As you can tell by the chart, the second and fourth quarters’ league leader had many more sacks than the first and third quarters’ league leader. Likely do to the frequency of passing that happens in the last two minutes of the half, with teams in hurry up mode.
Like most teams, the defense can rush the passer better when it has a sizable lead. The split second it takes to diagnose the play prevents a pass rusher from getting up field to the quarterback when they have to think run also. When teams have to pass, defensive coordinators and pass rushers can get after the quarterback without having to think about the run.
While the fourth quarter numbers look good, watching the games, we know that the team can be more consistent in creating pressure. They were good at coming up with the big play most of the time, but there were also times when the quarterback had forever to throw the ball.

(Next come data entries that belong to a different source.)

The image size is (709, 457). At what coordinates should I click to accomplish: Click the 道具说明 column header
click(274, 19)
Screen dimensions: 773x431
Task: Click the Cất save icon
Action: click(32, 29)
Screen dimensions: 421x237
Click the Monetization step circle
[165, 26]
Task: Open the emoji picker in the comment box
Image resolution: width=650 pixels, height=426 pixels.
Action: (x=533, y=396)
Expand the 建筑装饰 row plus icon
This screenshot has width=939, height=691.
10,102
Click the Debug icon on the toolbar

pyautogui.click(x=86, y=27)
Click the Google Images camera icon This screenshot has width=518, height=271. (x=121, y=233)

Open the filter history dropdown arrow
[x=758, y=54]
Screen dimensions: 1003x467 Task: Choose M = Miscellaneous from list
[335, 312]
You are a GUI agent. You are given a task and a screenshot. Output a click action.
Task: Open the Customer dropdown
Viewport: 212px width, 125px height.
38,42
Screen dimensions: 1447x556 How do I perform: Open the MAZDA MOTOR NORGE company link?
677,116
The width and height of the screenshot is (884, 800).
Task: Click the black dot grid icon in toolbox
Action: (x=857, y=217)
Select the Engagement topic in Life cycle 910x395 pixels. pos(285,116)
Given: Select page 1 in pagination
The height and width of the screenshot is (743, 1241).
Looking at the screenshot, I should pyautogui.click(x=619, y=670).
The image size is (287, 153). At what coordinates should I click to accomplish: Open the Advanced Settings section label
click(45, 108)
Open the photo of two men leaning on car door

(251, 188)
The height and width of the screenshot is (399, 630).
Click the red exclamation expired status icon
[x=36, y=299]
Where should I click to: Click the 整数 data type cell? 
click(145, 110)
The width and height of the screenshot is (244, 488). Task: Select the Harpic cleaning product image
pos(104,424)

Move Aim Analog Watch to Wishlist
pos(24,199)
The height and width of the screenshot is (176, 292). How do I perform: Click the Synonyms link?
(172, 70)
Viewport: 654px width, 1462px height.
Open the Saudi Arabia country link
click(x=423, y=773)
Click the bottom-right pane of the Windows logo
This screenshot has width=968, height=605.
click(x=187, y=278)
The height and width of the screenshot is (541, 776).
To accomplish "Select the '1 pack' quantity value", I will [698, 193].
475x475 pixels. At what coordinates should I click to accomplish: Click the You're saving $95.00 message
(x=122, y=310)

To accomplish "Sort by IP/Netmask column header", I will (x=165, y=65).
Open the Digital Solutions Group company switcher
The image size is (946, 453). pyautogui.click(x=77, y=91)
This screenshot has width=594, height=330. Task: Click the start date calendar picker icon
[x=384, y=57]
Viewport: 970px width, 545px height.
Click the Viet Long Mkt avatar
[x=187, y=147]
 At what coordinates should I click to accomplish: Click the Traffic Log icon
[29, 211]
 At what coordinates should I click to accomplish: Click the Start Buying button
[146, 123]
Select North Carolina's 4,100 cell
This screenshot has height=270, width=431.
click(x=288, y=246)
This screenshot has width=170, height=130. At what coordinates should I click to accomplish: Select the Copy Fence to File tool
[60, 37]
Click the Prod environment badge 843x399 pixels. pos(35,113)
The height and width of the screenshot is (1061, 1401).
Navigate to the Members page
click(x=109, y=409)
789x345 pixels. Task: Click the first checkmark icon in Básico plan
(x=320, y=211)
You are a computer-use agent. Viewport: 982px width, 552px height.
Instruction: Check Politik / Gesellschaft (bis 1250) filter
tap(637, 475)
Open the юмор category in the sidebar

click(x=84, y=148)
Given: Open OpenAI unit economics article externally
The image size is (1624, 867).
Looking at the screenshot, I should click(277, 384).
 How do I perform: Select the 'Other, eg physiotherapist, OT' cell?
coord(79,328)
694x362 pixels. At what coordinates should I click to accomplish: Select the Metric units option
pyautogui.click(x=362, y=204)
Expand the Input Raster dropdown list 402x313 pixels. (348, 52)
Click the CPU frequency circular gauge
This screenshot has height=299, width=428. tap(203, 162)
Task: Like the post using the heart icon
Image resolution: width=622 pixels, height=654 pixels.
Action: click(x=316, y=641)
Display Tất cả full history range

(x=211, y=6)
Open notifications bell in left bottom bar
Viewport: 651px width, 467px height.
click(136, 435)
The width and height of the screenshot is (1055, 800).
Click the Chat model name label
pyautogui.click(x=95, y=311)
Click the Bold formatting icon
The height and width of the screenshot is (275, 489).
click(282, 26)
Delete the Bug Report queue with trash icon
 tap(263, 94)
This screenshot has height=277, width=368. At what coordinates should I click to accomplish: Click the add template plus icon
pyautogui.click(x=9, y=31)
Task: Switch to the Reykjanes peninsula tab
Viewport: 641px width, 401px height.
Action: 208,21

Where Can the Cowboys Improve?
Arizona, who led the league in sacks in 2016, finished inside the top seven in the NFL in total sacks per quarter. They were consistently good regardless of the time of the game.
The Dallas Cowboys need to be better at getting to the quarterback. Whether it’s the first quarter or the fourth quarter. If they can stop the run with greater consistency in the first three quarters, then they should get teams in longer third down situations. That will create more sack opportunities.
To become a championship defense, the Dallas Cowboys are going to have to be more consistent at getting to the quarterback. While the defensive line has a lot of question marks at this point, there is also a lot of promise.